Dans une interview au Guardian, Tom Watson, le patron des députés travaillistes anglais accuse les trotskistes infiltrés de tirer le parti vers le socialisme révolutionnaire. Un nouvel épisode de la guerre menée par l’appareil du parti contre son chef d’extrême gauche Jeremy Corbyn, avant un congrès qui s’annonce difficile.
 
L’homme est massif et jovial, mais il fait partie de cette majorité d’élus travaillistes et d’apparatchiks de haut rang du parti qui demandent à Jeremy Corbin de démissionner depuis le succès du Brexit. Tom Watson, le patron des députés travaillistes aux Communes, n’a pas mâché ses mots : « Il y a des trotskistes qui sont revenus, et ce n’est certainement pas l’intérêt du parti qu’il ont à cœur. (…) Ils considèrent le parti comme un véhicule pour le socialisme révolutionnaire ». Tout en se réjouissant de l’afflux de nouveaux adhérents travaillistes, et en refusant de voir dans cette nouvelle génération politique une bande de « trotskistes et de bolcheviques », il déplore qu’il « y ait quelques vieilles mains qui manipulent ces jeunes bras ». Il décrit le parti en proie aux lobbies et aux factions, « et c’est ainsi que les trotskistes pratiquent l’entrisme » afin de faire adopter leurs positions extrémistes par le grand nombre. Et de conclure : « Tôt ou tard, cela finit par un désastre ».
━━━━━━━━━━
CONSIGNE DONNÉE A: Dans les enregistrements ci-dessous, transcris en liste JSON de chaînes le passage allant de la ligne qui contient "The width and height of the screenshot is (680, 647)." jusqu'à celle qui contient "pyautogui.click(x=186, y=7)", bornes incluses, à raison d'une chaîne par ligne et sans les lignes vides.

(Entrées pour repérer du texte et des éléments)
━━━━━━━━━━
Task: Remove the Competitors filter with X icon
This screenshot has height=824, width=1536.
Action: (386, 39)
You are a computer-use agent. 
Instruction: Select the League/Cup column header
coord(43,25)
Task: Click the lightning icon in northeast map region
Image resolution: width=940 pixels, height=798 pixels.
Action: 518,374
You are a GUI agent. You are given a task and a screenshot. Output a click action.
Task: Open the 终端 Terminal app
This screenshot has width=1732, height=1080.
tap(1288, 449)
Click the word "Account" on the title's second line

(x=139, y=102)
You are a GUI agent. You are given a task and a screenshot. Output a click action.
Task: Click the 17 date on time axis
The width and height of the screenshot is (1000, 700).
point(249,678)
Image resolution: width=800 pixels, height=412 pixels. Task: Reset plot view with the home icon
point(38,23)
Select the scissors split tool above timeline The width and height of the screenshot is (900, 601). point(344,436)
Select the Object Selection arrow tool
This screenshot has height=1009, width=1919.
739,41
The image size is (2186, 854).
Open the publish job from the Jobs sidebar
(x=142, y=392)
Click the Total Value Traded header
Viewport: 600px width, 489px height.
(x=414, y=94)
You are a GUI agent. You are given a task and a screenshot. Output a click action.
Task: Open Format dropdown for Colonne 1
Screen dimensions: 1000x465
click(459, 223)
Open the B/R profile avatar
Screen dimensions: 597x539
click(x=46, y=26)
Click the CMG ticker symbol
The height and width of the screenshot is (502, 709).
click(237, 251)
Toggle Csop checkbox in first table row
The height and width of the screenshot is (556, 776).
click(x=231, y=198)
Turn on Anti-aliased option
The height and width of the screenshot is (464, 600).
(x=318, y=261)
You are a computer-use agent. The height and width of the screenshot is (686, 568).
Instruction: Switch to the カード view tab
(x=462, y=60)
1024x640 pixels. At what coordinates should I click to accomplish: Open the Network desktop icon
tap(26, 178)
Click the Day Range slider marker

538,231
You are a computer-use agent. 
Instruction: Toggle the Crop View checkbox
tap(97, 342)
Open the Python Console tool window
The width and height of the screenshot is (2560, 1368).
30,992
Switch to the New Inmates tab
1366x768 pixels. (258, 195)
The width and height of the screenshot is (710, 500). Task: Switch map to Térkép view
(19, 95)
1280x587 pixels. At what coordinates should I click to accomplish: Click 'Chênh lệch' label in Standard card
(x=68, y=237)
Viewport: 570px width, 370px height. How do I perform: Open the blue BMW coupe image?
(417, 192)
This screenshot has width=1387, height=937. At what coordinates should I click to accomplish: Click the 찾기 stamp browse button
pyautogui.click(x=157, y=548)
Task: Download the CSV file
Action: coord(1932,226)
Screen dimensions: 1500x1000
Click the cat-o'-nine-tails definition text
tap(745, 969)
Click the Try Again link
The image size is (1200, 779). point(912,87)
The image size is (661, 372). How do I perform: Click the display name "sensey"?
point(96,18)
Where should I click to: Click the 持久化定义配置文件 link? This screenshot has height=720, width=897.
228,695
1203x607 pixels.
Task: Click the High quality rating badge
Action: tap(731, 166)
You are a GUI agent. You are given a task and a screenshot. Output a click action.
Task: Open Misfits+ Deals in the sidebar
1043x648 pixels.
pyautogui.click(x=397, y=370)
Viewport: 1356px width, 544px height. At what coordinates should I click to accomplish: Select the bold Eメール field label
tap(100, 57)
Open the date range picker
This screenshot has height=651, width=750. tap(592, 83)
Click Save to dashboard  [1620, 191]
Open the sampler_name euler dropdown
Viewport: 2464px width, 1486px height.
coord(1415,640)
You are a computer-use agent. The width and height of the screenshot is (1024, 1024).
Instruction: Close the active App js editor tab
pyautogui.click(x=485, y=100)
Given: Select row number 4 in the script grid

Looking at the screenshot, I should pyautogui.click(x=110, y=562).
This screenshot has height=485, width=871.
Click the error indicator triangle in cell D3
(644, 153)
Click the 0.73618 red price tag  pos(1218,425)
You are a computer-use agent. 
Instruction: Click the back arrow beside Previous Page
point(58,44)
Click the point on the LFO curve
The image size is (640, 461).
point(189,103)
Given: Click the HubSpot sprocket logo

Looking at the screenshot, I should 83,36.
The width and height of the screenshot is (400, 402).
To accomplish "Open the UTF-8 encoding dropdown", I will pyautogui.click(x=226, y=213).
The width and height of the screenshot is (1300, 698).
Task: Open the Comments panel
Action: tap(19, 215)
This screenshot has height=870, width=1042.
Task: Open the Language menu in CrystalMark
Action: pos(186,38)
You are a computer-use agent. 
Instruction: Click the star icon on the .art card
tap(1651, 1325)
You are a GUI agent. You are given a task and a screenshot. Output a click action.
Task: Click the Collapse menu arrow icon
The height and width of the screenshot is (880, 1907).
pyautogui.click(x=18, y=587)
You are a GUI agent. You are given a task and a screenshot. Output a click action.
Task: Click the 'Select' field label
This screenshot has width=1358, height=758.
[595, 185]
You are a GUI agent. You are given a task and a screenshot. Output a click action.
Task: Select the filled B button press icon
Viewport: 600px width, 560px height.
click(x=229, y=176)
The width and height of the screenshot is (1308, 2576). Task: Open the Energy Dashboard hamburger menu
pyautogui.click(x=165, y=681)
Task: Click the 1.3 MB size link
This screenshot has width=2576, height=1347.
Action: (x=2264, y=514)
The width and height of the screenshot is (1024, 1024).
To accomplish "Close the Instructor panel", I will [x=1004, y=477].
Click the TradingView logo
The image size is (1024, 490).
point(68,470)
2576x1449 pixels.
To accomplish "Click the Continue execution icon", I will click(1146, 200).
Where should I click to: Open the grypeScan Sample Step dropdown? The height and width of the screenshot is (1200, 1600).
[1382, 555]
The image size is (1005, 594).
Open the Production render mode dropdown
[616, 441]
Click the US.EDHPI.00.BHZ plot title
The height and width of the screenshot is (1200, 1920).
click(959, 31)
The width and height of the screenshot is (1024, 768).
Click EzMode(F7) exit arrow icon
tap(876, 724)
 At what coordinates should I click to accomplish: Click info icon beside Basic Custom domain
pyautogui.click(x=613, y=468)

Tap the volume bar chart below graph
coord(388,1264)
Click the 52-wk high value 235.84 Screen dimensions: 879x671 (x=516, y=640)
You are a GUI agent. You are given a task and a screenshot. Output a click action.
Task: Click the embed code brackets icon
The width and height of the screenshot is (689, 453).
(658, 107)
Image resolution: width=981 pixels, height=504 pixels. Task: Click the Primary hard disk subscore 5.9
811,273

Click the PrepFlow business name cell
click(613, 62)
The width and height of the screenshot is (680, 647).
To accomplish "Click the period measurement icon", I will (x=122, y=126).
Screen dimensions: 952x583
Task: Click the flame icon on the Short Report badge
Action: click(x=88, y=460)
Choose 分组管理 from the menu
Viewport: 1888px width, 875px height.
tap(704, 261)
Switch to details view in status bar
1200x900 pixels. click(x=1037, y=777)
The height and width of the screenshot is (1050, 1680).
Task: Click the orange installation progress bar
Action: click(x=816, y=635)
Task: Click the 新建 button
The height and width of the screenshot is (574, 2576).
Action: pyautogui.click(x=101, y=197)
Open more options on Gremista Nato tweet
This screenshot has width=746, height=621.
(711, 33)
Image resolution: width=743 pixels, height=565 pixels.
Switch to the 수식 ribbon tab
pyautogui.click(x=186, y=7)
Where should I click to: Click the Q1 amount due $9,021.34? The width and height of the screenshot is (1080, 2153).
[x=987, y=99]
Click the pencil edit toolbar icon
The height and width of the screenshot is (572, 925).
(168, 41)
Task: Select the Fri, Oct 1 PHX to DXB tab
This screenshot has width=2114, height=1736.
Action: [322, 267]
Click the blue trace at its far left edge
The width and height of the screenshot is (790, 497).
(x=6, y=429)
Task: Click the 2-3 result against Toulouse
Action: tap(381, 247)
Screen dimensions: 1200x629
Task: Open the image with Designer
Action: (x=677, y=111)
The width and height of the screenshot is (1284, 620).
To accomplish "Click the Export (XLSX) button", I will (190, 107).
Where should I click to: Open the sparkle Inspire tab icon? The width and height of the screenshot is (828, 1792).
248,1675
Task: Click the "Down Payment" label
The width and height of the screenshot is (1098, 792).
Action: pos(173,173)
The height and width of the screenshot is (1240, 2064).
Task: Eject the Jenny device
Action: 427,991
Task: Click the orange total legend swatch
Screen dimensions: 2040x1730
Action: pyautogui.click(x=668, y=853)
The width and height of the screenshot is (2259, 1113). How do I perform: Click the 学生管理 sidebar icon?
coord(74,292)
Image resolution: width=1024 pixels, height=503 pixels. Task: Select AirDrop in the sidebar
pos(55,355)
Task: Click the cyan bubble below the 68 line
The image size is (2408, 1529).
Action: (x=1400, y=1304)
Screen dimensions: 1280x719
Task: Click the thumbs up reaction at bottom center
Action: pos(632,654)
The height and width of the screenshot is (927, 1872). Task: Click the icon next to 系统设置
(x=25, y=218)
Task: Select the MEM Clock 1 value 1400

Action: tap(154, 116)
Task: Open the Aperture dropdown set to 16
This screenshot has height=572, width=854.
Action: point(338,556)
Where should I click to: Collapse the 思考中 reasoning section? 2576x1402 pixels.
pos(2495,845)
━━━━━━━━━━
CONSIGNE DONNÉE B: Reproduis fidèlement le passage de l'article sur Tom Watson et les trotskistes qui va de "Dans une interview" jusqu'à "qui s’annonce difficile.".

RÉPONSE FINALE A:
[
  "The width and height of the screenshot is (680, 647).",
  "To accomplish \"Click the period measurement icon\", I will (x=122, y=126).",
  "Screen dimensions: 952x583",
  "Task: Click the flame icon on the Short Report badge",
  "Action: click(x=88, y=460)",
  "Choose 分组管理 from the menu",
  "Viewport: 1888px width, 875px height.",
  "tap(704, 261)",
  "Switch to details view in status bar",
  "1200x900 pixels. click(x=1037, y=777)",
  "The height and width of the screenshot is (1050, 1680).",
  "Task: Click the orange installation progress bar",
  "Action: click(x=816, y=635)",
  "Task: Click the 新建 button",
  "The height and width of the screenshot is (574, 2576).",
  "Action: pyautogui.click(x=101, y=197)",
  "Open more options on Gremista Nato tweet",
  "This screenshot has width=746, height=621.",
  "(711, 33)",
  "Image resolution: width=743 pixels, height=565 pixels.",
  "Switch to the 수식 ribbon tab",
  "pyautogui.click(x=186, y=7)"
]

RÉPONSE FINALE B:
Dans une interview au Guardian, Tom Watson, le patron des députés travaillistes anglais accuse les trotskistes infiltrés de tirer le parti vers le socialisme révolutionnaire. Un nouvel épisode de la guerre menée par l’appareil du parti contre son chef d’extrême gauche Jeremy Corbyn, avant un congrès qui s’annonce difficile.